Por mais que Canevacci (1984) discorde da visão arquetípica de Jung, ele considera importante analisar os problemas simbólicos relacionados a mito, rito e dogma enraizados na hipo-estrutura, que podem levar a efeitos perigosos se escaparem dela. A hipo-estrutura é definida pelo autor como:

patrimônio biopsíquico que não se esgota na dimensão econômica ou cultural, mas compreende em si também a dimensão de natureza, segundo um enfoque metodológico pelo qual ela só é o que é na medida em que é mediatizada por uma relação consciente ou inconsciente com o Homo sapiens (CANEVACCI, 1984, p. 18)

Um hábito hipo-estrutural presente desde os primórdios da humanidade, de acordo com o autor, é o ato de repetir várias vezes a mesma história, recorrendo-se a ela constantemente para se assegurar da ordem das coisas, como acontece com os mitos.
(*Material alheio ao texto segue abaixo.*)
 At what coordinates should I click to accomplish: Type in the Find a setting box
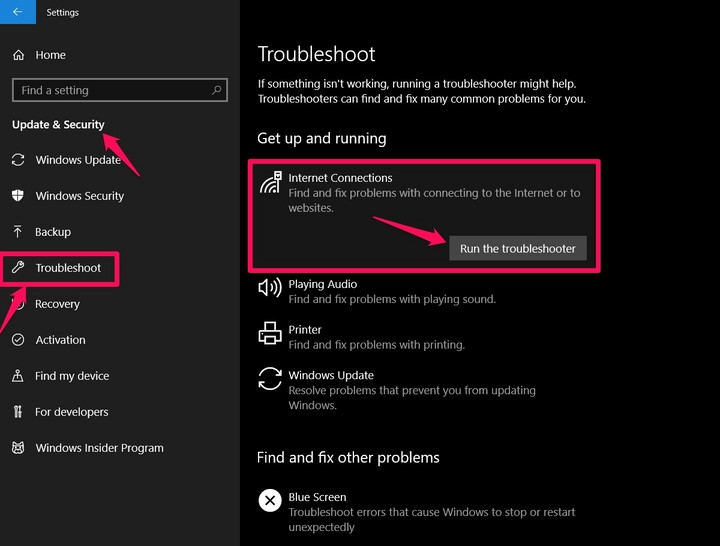pyautogui.click(x=110, y=90)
Canevacci (1984) realiza uma crítica ao etnocentrismo do cinema a partir do esquema junguiano, considerando que a reprodução da quaternidade nos filmes comerciais se configura como um ritual, de forma semelhante aos mitos arcaicos. A quaternidade original é apresentada como:

Assim, considerando que o cinema, ou a representação fílmica, é produzida em torno da civilização patriarcal cristã-burguesa, Canevacci (1984) aborda Jung para investigar os elementos hipo-estruturais que compõem o filme comercial. Ao reduzir os arquétipos a protótipos, o autor os define como visões que, por meio do cinema, “estabelecem uma gigantesca ponte entre a alienação vivida nessa vida e a angústia existencial de séculos de civilização alienada” (CANEVACCI, 1984, p. 36). O que não diminui o fato de que a Jornada do Herói, examinada no primeiro capítulo, corresponde a esse esquema porque reproduz o “drama cosmológico divino – nascimento, afirmação e morte do herói, depois o sacrifício da ressurreição até a vitória do bem” (CANEVACCI, 1984, p. 47).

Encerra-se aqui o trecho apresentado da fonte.